As carriers deploy 5G infrastructure enabling a new class of mobile, real-time applications, it's becoming untenable to backhaul data to cloud services or central data centers for processing. Furthermore, virtualized network services (NFV) and 5G radios (V-RAN) allow carriers to consolidate basestation functions onto increasingly capable servers.
NVIDIA expects 5G to be the catalyst for both V-RAN wireless infrastructure and a new class of AI and data analytics applications that will run in basestations and other edge locations. To exploit this trend, it announced an AI-on-5G variant of the EGX platform with a new BlueField-2 A100 DPU-GPU converged card and that supports the Aerial SDK for building software-defined 5G applications.
GTC 2021 also featured the BlueField-3 DPU with support for 400 gigabit Ethernet and 16 Arm A78 cores to offload packet processing and network functions from the host CPU. NVIDIA expects developers to use the horsepower to build advanced security features using its Morpheus AI cybersecurity framework. Although Bluefield-3 will not be available for another year, its predecessor is a capable platform for piloting security software that sits on the network interface to provide granular protection, monitoring and zero-trust security enforcement.
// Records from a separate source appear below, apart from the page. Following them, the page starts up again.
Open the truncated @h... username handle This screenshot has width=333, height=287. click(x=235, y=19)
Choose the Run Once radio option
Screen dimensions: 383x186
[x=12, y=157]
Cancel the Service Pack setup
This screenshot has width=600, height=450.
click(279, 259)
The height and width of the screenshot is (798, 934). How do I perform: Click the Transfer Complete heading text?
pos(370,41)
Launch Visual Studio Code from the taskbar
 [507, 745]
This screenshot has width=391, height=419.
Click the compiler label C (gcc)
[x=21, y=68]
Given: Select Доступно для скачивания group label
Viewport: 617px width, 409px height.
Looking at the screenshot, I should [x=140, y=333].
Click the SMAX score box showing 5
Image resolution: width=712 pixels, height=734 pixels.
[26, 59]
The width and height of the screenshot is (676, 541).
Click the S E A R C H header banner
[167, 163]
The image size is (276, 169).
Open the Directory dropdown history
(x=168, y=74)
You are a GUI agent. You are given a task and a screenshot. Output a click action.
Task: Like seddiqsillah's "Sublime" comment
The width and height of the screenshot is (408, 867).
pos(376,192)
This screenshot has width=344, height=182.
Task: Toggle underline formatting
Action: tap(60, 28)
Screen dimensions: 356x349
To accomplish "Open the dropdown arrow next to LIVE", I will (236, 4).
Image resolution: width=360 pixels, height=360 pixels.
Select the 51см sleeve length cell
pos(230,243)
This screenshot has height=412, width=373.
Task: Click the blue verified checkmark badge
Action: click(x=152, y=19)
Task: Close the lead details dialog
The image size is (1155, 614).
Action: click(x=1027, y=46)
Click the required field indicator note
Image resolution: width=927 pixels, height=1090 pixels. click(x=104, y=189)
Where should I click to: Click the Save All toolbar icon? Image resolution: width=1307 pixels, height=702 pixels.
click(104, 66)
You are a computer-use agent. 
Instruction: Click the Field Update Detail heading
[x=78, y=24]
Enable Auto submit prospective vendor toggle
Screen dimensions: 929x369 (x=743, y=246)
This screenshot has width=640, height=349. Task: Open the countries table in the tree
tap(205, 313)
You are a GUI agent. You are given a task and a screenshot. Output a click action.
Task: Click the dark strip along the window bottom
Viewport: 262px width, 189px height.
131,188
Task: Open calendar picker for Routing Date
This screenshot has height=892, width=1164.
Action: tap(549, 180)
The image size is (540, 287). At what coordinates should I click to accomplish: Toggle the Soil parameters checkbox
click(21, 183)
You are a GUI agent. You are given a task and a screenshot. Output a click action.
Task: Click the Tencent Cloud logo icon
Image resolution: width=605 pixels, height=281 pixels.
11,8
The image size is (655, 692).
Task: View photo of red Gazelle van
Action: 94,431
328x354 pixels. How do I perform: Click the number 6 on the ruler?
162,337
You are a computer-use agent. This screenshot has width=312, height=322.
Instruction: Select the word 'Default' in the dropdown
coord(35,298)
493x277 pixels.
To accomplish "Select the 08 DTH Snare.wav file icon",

NVIDIA has evolved into a company that provides the core technology reshaping industry and society. Its strategic success can be traced to a visionary founder and CEO who, like another engineer-CEO Elon Musk, focuses on analyzing and solving problems from first principles. During a post-keynote press conference, Huang cited five areas as driving the technology industry and that define NVIDIA's product strategy and roadmap:
- Accelerated computing, e.g. HPC, AI
- Powering AI through both hardware and software
- Software-defined data centers, which he terms "a new computing unit" (and that in some cases can be packaged like DGX SuperPOD).
- 5G but particularly private 5G networks, which will fuel enterprise AI applications at the edge.
- Robotics, in which simulation and training can be accelerated and optimized using virtual worlds with digital twins.
Any organization that expects to be relevant in a data-driven business environment must have plans in most, if not all of these areas. Since NVIDIA must develop components and software long before these technologies become mainstream, following its lead is an excellent way to anticipate trends and stay ahead of the competition.